The number of long-term unemployed, those out of work for 27 weeks or more, totaled 2.96 million, the fewest since 2.7 million in January 2009.
Private hiring increased 134,000 in August, also the smallest gain this year. Employment at private service providers increased 112,000, while payrolls were unchanged at factories. Construction companies added 20,000 workers and retail employment dropped by 8,400 in August.
The decline in employment in the retail trade industry reflected a 17,100 decrease in payrolls at grocery stores. Worker protests at New England grocer Market Basket did have an impact on the payroll count, although the extent of the influence can’t be determined, Laura Kelter, an economist at the Bureau of Labor Statistics, said in an interview.
Department stores also cut back in August, today’s figures showed. Tim Timmons, 62, lost his job as a manager at a Sears Holding Corp. store in March when it closed. He’s been looking for similar work since then, with little luck despite four decades of experience, he said.
“The jobs market in general is better than it’s been,” however, “in my specific case, I don’t know that it’s improved a lot,” said Timmons, who lives in Hope, Indiana. Employers in the retail business “want young guys that are cheaper and easier to train the way they want them,” he said.
While payrolls play a role in guiding Fed monetary policy, central bankers look at other figures to determine the strength of the labor market. Worker pay, which influences the outlook for spending, is important in determining if the job market is healed and can withstand tighter monetary policy.
Today’s employment report also showed average hourly earnings rose 0.2 percent in August from the prior month. They were up 2.1 percent over the past 12 months, in line with the average since the expansion began in June 2009.
“There has been little evidence of any broad-based acceleration in either wages or compensation,” Fed Chair Janet Yellen said in an Aug. 22 speech at the Kansas City Fed’s economic conference in Jackson Hole, Wyoming. Limited income growth has held back consumer spending, which accounts for 70 percent of the economy.
Household purchases unexpectedly decreased 0.1 percent in July, the first drop in six months, after rising 0.4 percent the prior month, according to Commerce Department data. Incomes rose at the slowest pace of the year, and savings climbed to the highest level since the end of 2012.
There are pockets of strength. The annualized pace of auto sales adjusted for seasonal trends rose to 17.5 million in August, the fastest since January 2006. Chrysler Group LLC reported its best August for U.S. vehicle deliveries in 12 years, while carmakers including Ford Motor Co. posted results that surpassed analysts’ projections.
“Good macroeconomic fundamentals, including the robust manufacturing activity, improving labor market conditions and continued supportive monetary policy, have contributed to this improving trend,” Emily Kolinski Morris, senior U.S. economist at Dearborn, Michigan-based Ford, said on a Sept. 3 conference call. “The recent economic indicators remain very favorable and consistent with our expectations for growth.”
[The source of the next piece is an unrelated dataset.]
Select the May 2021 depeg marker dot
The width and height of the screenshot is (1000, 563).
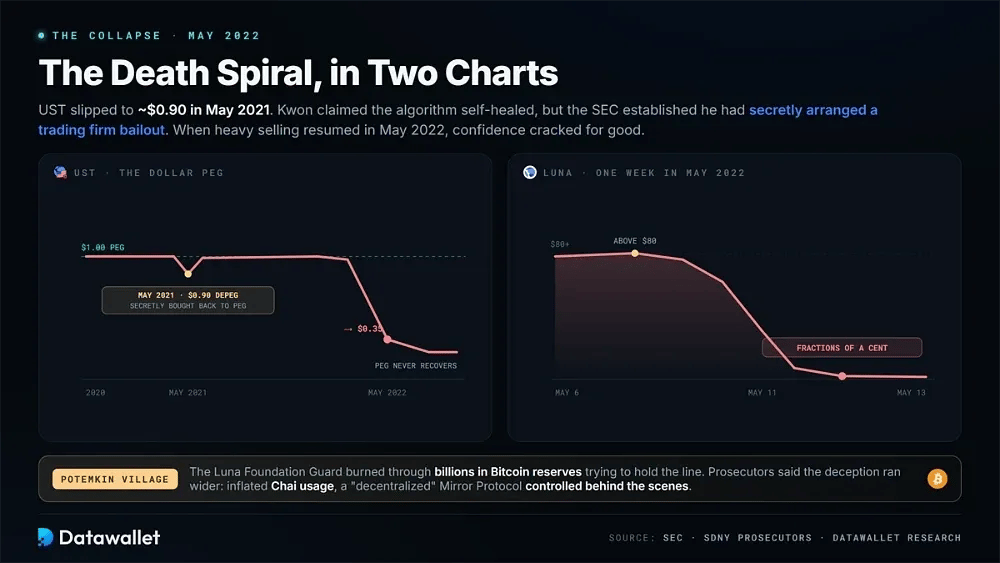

The gains in auto sales have been keeping assembly lines busy. The Institute for Supply Management’s factory index climbed in August to the highest level since March 2011, led by a surge in orders for plastics and metals.
While the “labor market has yet to fully recover,” Yellen said in her Aug. 22 speech, the debate at the Fed is shifting toward when “we should begin dialing back our extraordinary accommodation.”
Policy makers in July tapered monthly bond-buying to $25 billion in their sixth consecutive $10 billion cut, staying on pace to end the purchase program in October. The Fed’s next meeting concludes Sept. 17.
(An earlier version of this story corrected average hourly earnings for July.)